2. The chromatography-fourier infrared combination analysis system according to claim 1, wherein a turbofan (11) is rotatably connected to a side of the aperture plate (42) facing away from the aperture plate (41).

3. The chromatography fourier infrared combination analysis system according to claim 1, wherein the transmission assembly (6) comprises a first toothed plate (61), a second toothed plate (62), a gear (63) and a second spring (64);

A pinion rack (61) and punch disc (41) fixed connection, no. two pinion rack (62) and piston board (10) fixed connection, gear (63) are connected with the inner wall rotation of pipeline (2), just No. one pinion rack (61) and No. two pinion rack (62) all mesh with gear (63), no. two spring (64) are connected between a pinion rack (61) and piston board (10).

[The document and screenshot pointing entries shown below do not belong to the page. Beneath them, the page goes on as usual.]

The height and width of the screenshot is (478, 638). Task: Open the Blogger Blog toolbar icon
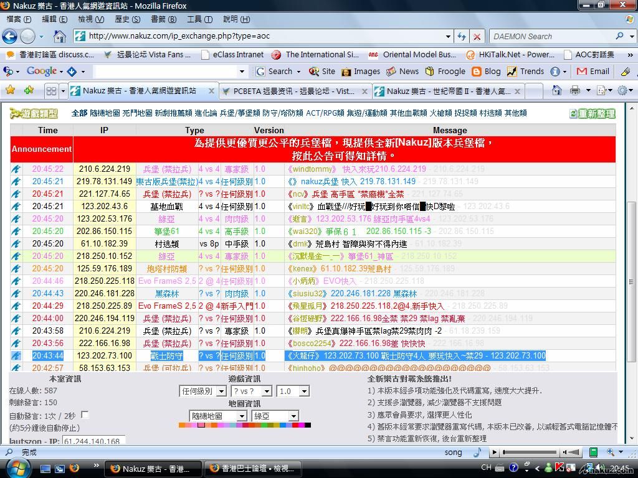(x=486, y=72)
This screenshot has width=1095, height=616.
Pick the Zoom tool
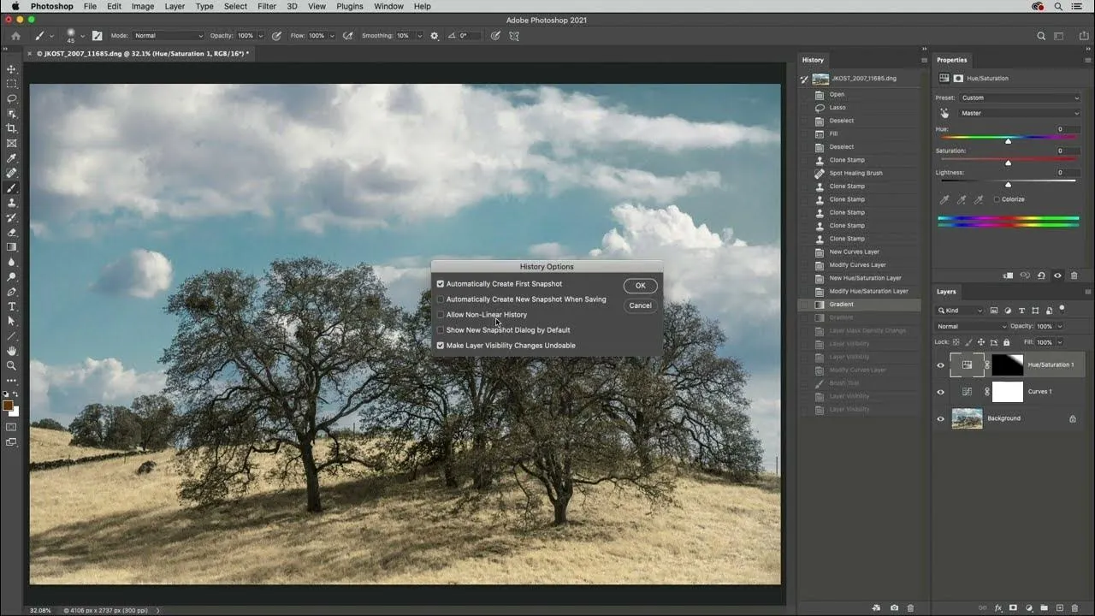click(12, 364)
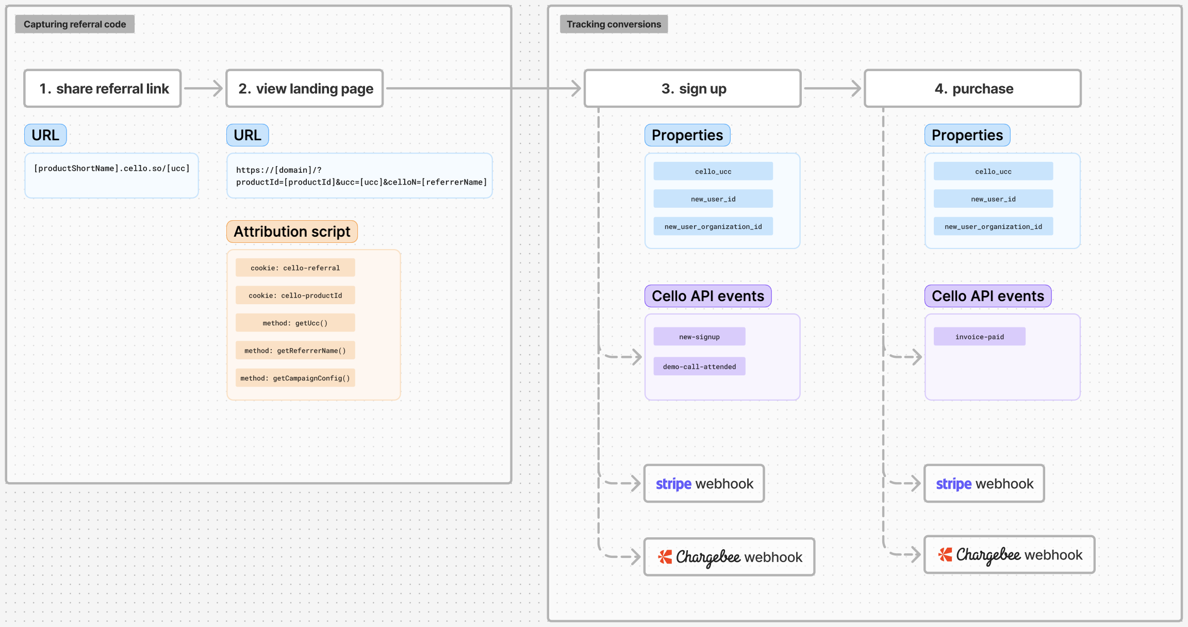The image size is (1188, 627).
Task: Click the arrow between sign up and purchase
Action: pyautogui.click(x=832, y=88)
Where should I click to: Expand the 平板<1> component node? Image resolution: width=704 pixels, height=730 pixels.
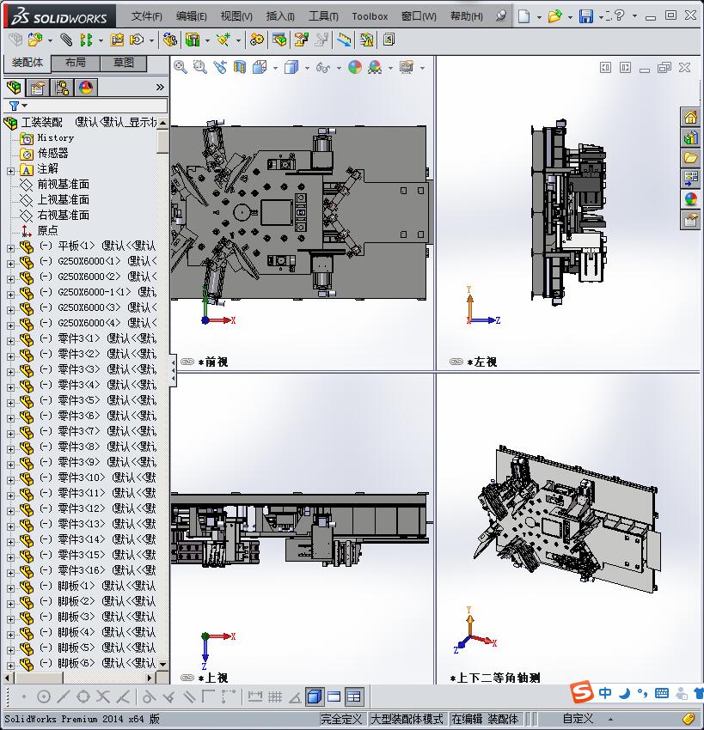(x=10, y=246)
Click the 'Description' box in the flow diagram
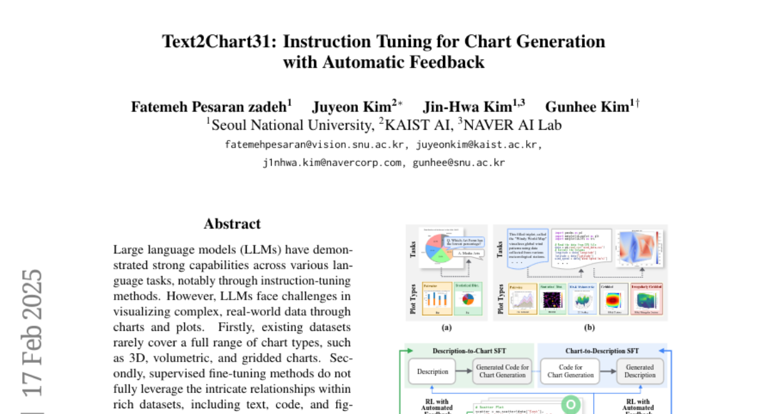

4. The chromatography fourier infrared combined analysis system according to claim 1, wherein the air outlet pipe (7) is fixedly connected with a driven wheel (12), the fixing plate (5) is fixedly connected with a motor (13), an output shaft of the motor (13) is fixedly connected with a driving wheel (14), the driving wheel (14) is meshed with the driven wheel (12), and the air outlet pipe (7) is annularly provided with a plurality of shunt pipes (15).

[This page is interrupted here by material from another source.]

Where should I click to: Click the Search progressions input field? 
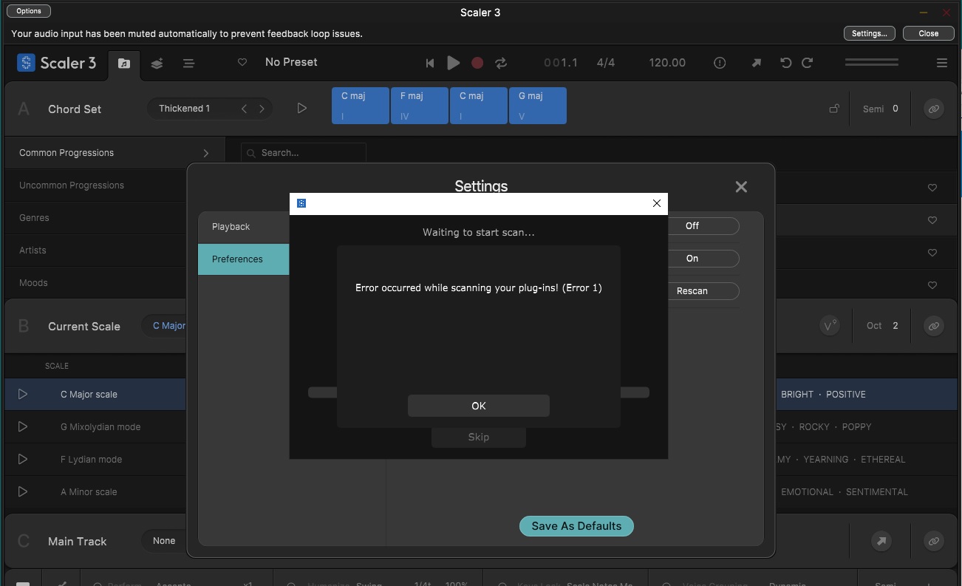[x=304, y=153]
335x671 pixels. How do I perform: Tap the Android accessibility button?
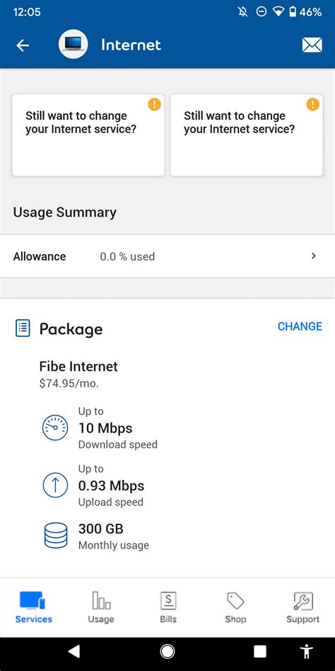pos(306,651)
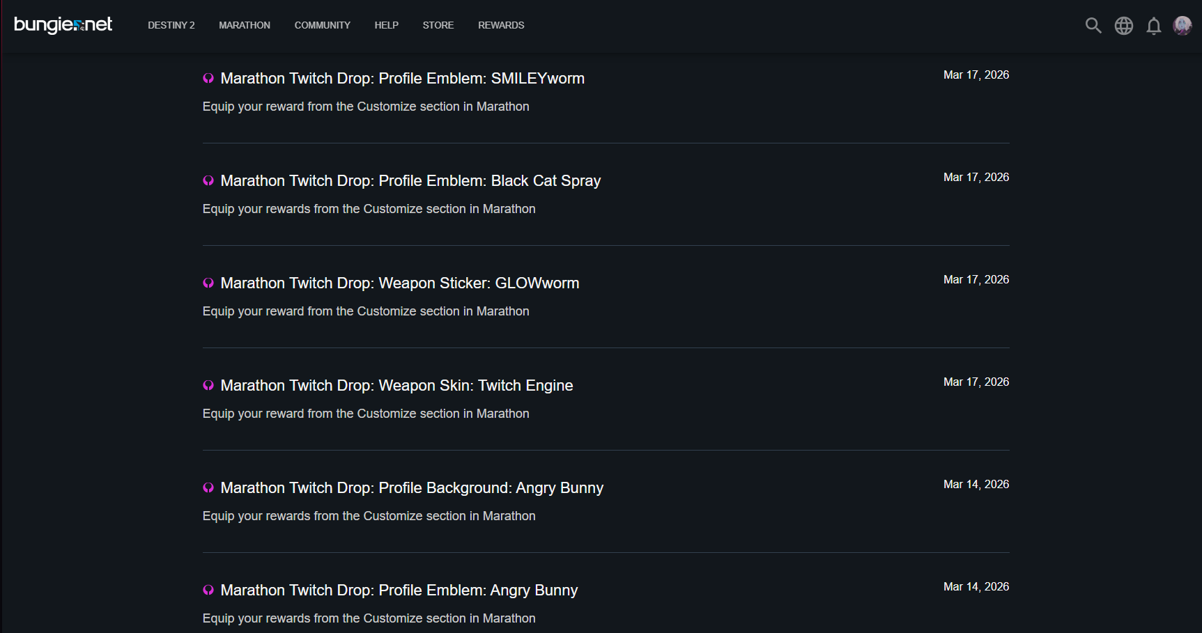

5. The chromatography fourier infrared combination analysis system according to claim 1, wherein helium is stored in the gas cylinder (1).

6. A method for chromatographic fourier infrared combined analysis applied to the chromatographic fourier infrared combined analysis system according to any one of claims 1 to 5, characterized by comprising the steps of:

step (1): feeding the sample from the sample inlet into the dosing ring;

Step (II): ten-way valve action is performed in 0min, and the sample is driven into the chromatographic column by the carrier gas I;

Step (III): impurities with retention time in front of phosphane directly enter an infrared spectrum detection device;

Step (IV): when the time is 1.6min, the six-way valve acts, the main peak of the phosphane flows out from the emptying valve, the six-way valve is reset for 1.95min, and impurities with retention time in front of the phosphane directly enter the infrared spectrum detection device;

Step (five): the pressure control device is used for controlling the air pressure during the test of the infrared spectrum detection device, and the infrared spectrum detection device records the inflow component analysis within 0-3 min.